» **Task directions**:
With the pictures left out, set down the line containing "The image size is (668, 500)." and each line after it to the end of the material, exactly as written.

» **Records provided**:
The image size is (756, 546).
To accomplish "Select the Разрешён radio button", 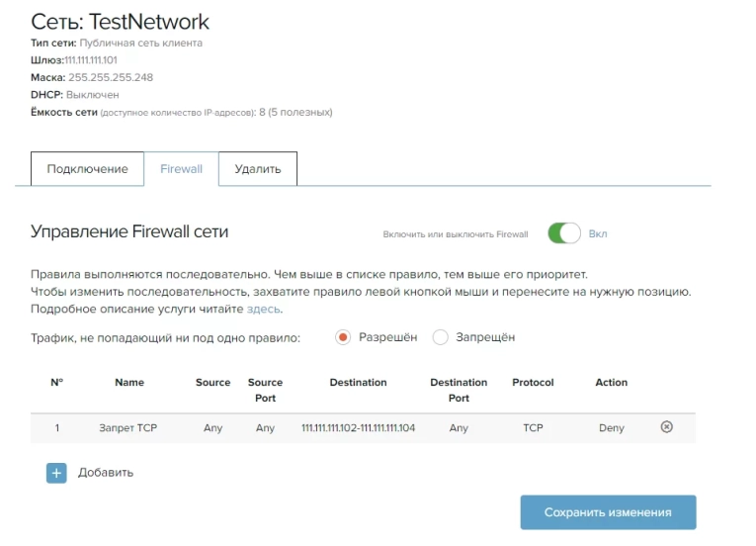I will tap(344, 337).
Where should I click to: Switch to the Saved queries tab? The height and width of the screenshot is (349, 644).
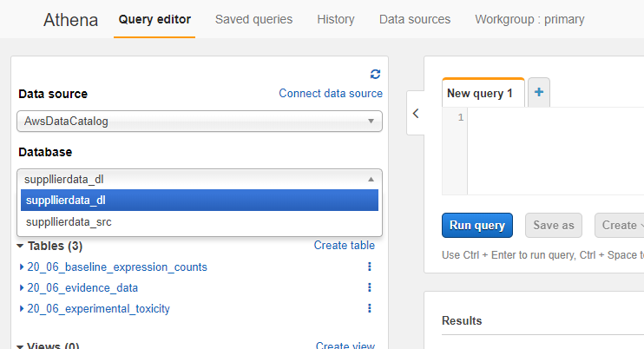click(253, 19)
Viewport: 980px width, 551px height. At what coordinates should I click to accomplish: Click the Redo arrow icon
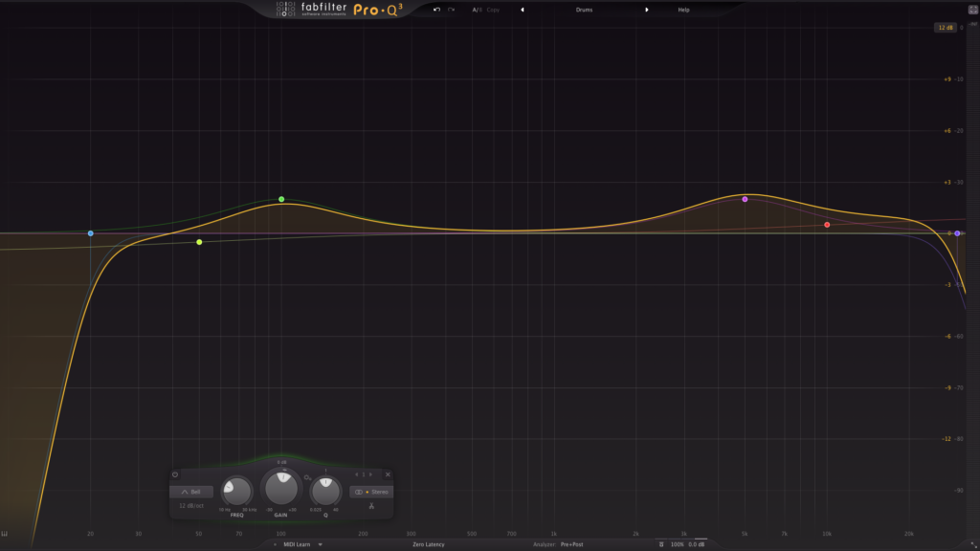451,10
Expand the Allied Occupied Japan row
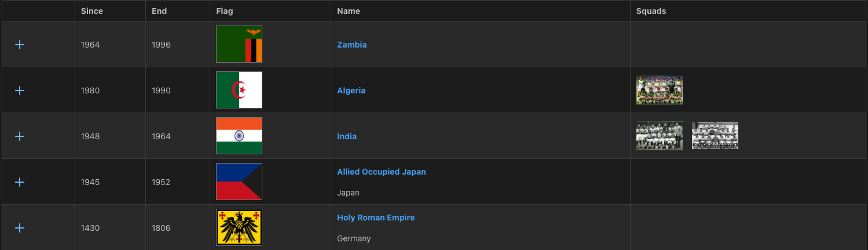 [20, 182]
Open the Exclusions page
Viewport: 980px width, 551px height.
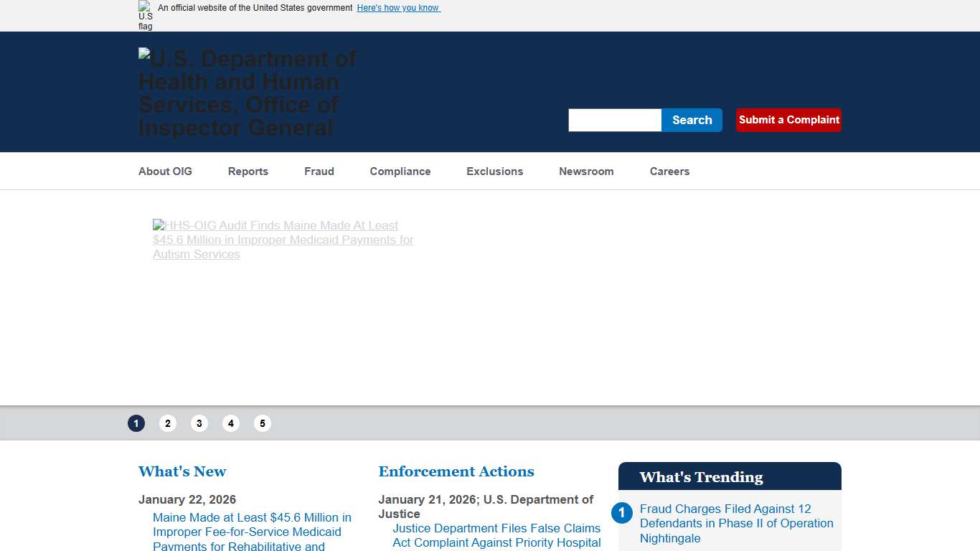point(494,171)
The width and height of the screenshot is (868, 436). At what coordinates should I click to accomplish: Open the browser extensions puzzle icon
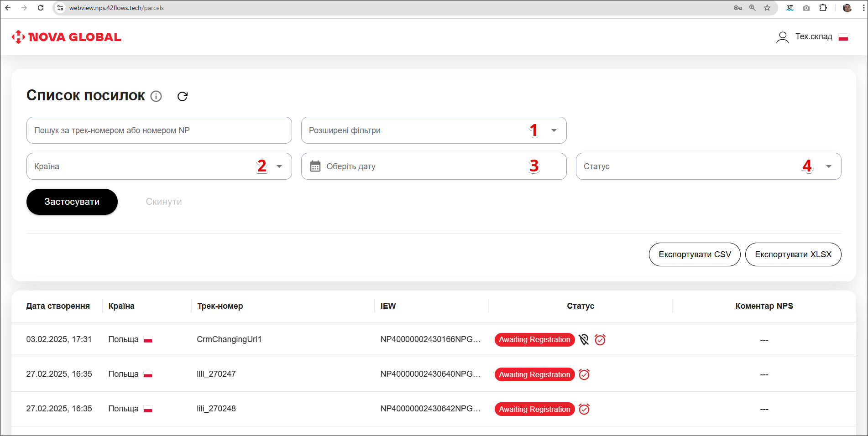pos(823,8)
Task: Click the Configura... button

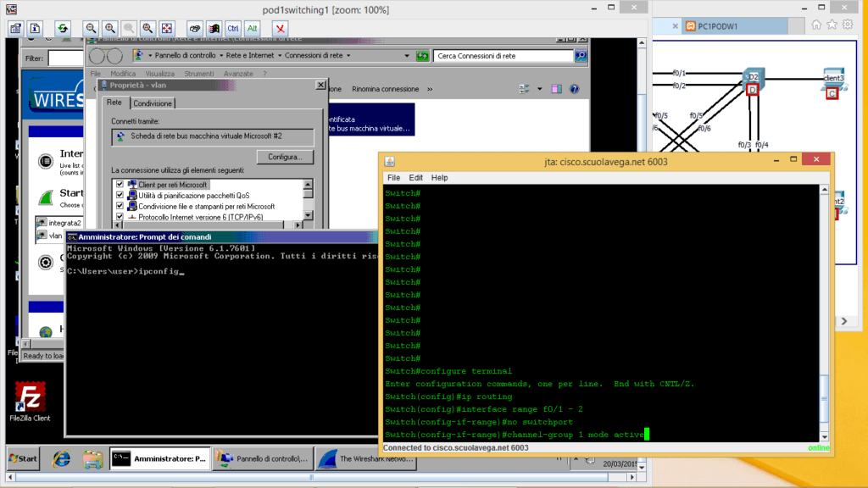Action: point(285,158)
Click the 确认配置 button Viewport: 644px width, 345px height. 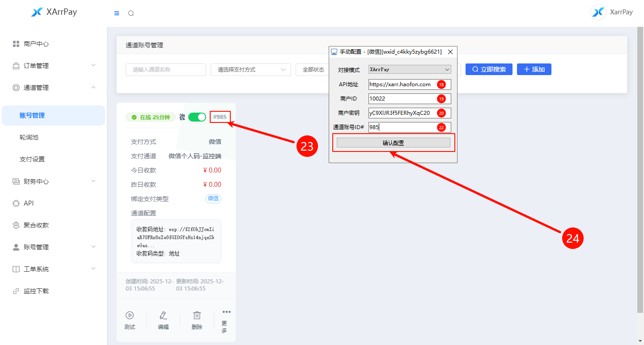(393, 143)
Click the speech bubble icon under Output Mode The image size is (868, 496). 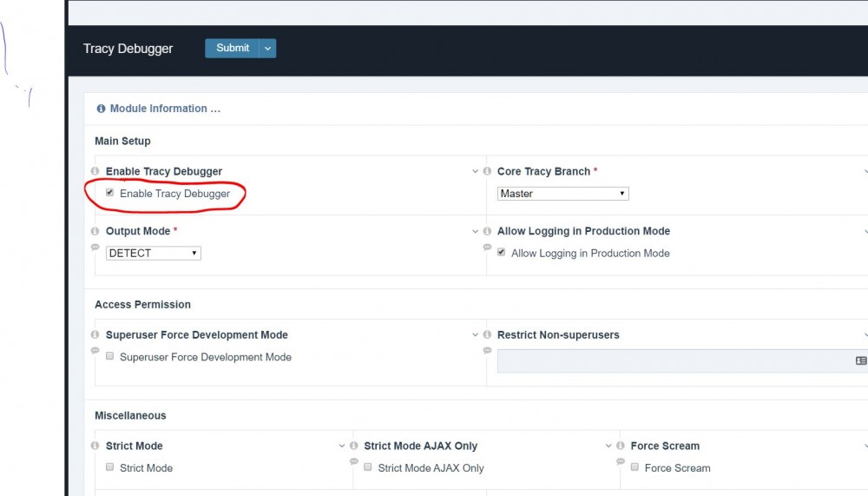point(95,248)
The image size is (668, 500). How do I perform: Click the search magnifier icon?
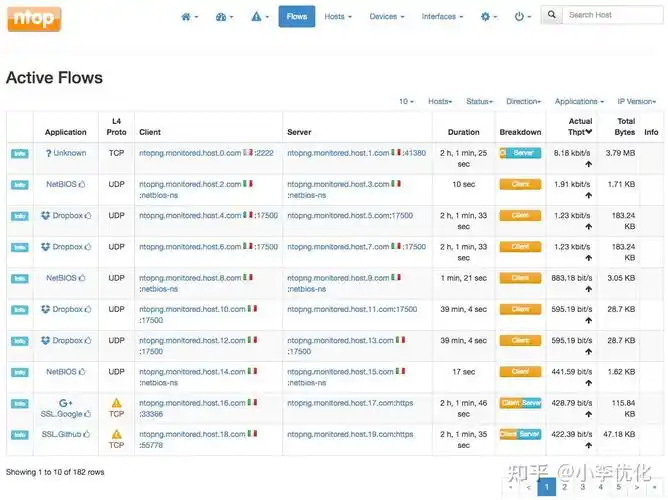553,16
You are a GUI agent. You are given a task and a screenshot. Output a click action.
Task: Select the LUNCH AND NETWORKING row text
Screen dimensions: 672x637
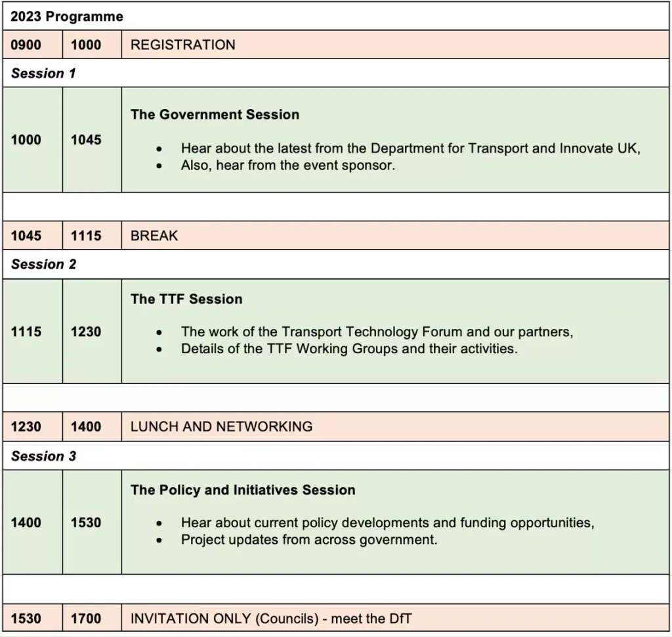(221, 426)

» **Solved problem**:
The image size is (668, 500). How do I perform: Click the search magnifier icon?
553,16
You are a GUI agent. You are given a task and a screenshot. Output a click action.
Task: Select the LUNCH AND NETWORKING row text
Screen dimensions: 672x637
(221, 426)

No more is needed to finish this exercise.